There is no shortage of hardware companies — large and small — that are currently trying to emulate the success of the Arduino and the Raspberry Pi. Some of them will have a lot more success than others, partially due to the difficulty of differentiating their board from all the other contenders. The new Sharks Cove board — a joint venture between Microsoft, Intel and CircuitCo — doesn’t have that problem. Unfortunately it has a much worse problem, mixed messages.
Almost every single media outlet talking about the board — from Gizmodo, to Engadget to Ars Technica — lead off by a comparison with the Raspberry Pi, or worse yet the Arduino.
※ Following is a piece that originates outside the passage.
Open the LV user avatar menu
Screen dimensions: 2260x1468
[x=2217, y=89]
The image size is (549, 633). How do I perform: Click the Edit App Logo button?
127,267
The problem being, if you’re interested in a Raspberry Pi you’re not going to be interested in this board. Priced at almost x10 the cost of the Raspberry Pi, the Sharks Cove is not competing in the same market.
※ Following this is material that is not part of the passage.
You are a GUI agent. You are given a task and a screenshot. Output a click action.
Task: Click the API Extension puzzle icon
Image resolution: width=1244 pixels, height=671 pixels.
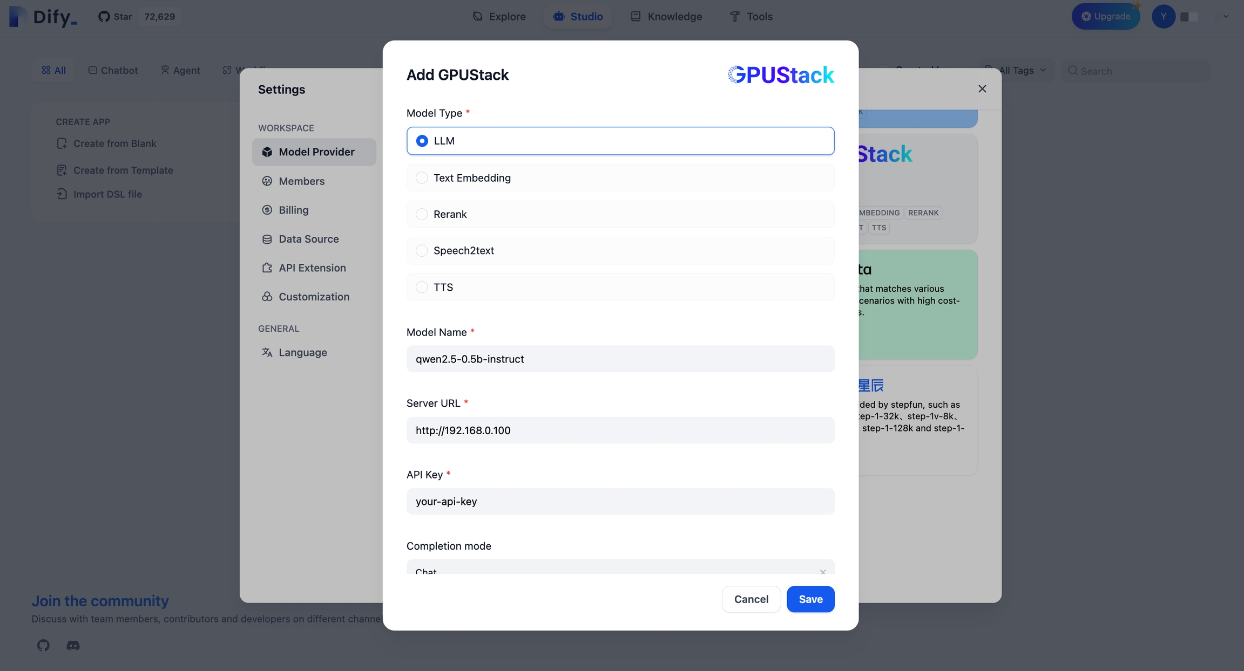(267, 268)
“At $299, this is a board that we believe will find a home with Independent Hardware Vendors (IHVs) and hardware enthusiasts alike. That price not only covers the cost of the hardware but also includes a Windows 8.1 image and the utilities necessary to apply it to the Sharks Cove.”
Intended as a development board for both Windows and Android and (perhaps more properly) pitched at small independent hardware companies for driver development, the Sharks Cove has an Intel Atom Z3735G quad-core chip with speeds from 1.33GHz to 1.83GHz, 1GB of RAM, 16GB of flash storage, and a MicroSD card slot.
Viraf Gandhi and Peter Wieland talking about the Sharks Cove at the Microsoft //build conference in April
This is not a Raspberry Pi competitor, it’s anything but. Unfortunately the overly eager addition of the throw-away phrase “and hardware enthusiasts” in the press release — presumably to encourage people to write about the new board — may well have done far more damage to Microsoft’s reputation than the additional press will warrant. Because nobody is going to pay $300 for a board that’s being pitched head-to-head with the Raspberry Pi, and that’s exactly what the press have done to Sharks Cove, and in the process they’ve cast Microsoft as crazy to try.
Previewed at Microsoft’s //build conference back in April, the Sharks Cove is now available for pre-order and costs $299.